A verdade das contas públicas não é aquilo que o homem quiser
Passos Coelho, António Barreto, Francisco José Viegas, etc., querem uma auditoria às contas públicas, porque, dizem-nos, já se fez o mesmo passado e, acrescentam, ninguém conhece a verdadeira Verdade sobre as contas portuguesas.
Primeiro, em 2002 e 2005 não houve qualquer auditoria às contas públicas. O que aconteceu foi que o Banco de Portugal, a pedido dos partidos que tinham acabado de vencer as eleições, apresentou estimativas para os défices dos respectivos anos, caso não fossem tomadas medidas adicionais. Parece o mesmo que uma auditoria, mas não é.
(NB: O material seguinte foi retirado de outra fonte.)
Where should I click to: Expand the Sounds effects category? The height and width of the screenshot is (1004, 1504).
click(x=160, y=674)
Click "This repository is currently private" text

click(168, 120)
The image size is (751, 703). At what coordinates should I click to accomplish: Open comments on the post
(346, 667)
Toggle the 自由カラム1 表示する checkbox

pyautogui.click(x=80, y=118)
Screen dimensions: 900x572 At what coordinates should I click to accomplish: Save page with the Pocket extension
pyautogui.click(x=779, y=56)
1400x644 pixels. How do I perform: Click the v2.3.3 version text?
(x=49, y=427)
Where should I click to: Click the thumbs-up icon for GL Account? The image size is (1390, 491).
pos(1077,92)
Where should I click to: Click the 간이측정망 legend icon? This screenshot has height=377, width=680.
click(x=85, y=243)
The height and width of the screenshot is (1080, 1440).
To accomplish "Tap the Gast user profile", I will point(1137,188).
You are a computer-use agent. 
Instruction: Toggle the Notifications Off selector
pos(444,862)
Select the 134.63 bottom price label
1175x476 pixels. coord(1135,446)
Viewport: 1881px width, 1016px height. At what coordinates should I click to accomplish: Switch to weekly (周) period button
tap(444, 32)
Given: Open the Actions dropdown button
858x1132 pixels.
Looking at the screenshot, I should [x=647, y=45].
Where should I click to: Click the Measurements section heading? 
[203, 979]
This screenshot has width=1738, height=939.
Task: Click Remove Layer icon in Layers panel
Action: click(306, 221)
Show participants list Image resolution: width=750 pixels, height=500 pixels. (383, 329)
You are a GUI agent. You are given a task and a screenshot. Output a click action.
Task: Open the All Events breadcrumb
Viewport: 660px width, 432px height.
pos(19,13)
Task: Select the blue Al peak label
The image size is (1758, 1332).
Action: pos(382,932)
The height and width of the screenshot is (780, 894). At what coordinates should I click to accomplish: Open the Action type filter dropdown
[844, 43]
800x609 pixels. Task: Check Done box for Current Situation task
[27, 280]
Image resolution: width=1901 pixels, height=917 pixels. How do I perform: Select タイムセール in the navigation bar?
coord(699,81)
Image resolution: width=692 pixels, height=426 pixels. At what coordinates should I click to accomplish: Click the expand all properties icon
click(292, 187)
Tendo em conta que, há menos de um mês, o BCE e a Comissão Europeia, com base em informação recolhida numa visita técnica a Portugal, estimaram que o défice ficaria em 5.35%, estas pessoas, das duas uma: ou estão a pedir que Carlos Costa repita um exercício que acabou de ser feito por essas instituições - e, portanto, estamos perante um pedido redundante; ou, mais grave, estão à espera que Carlos Costa desautorize não apenas o Governo português (este é o objectivo de quem tem exigido a tal auditoria), mas também o trabalho dos próprios BCE e Comissão Europeia. Podemos discutir se faz ou não sentido confiar no trabalho destas instituições. O que me parece mais difícil é convencer Carlos Costa a participar nessa discussão.
Segundo, Passos Coelho, António Barreto, Francisco José Viegas, etc., podem não estar satisfeitos com a verdade que existe. Mas esta suspeita tem um pequeno problema: as nossas contas são regularmente auditadas pelo Tribunal de Contas, INE, Eurostat, Comissão Europeia e BCE - não são uma invenção do governo ou uma mistificação criada pelo aldrabão do Sócrates. Seja qual for a Verdade que desejam, a verdade sobre as contas públicas portuguesas será sempre aquela que, em cada momento e de acordo com um conjunto de regras, procedimentos e convenções contabilísticas, vai sendo apurada por essas mesmas instituições. Ao insistir na tese de que não se conhece a Verdade sobre as contas públicas, Passos e companhia não estão apenas a dizer que não confiam em Sócrates. Caem no absurdo de dizer que não confiam num conjunto de instituições a que teriam necessariamente de recorrer caso o seu pedido de uma auditoria às contas públicas fosse aceite.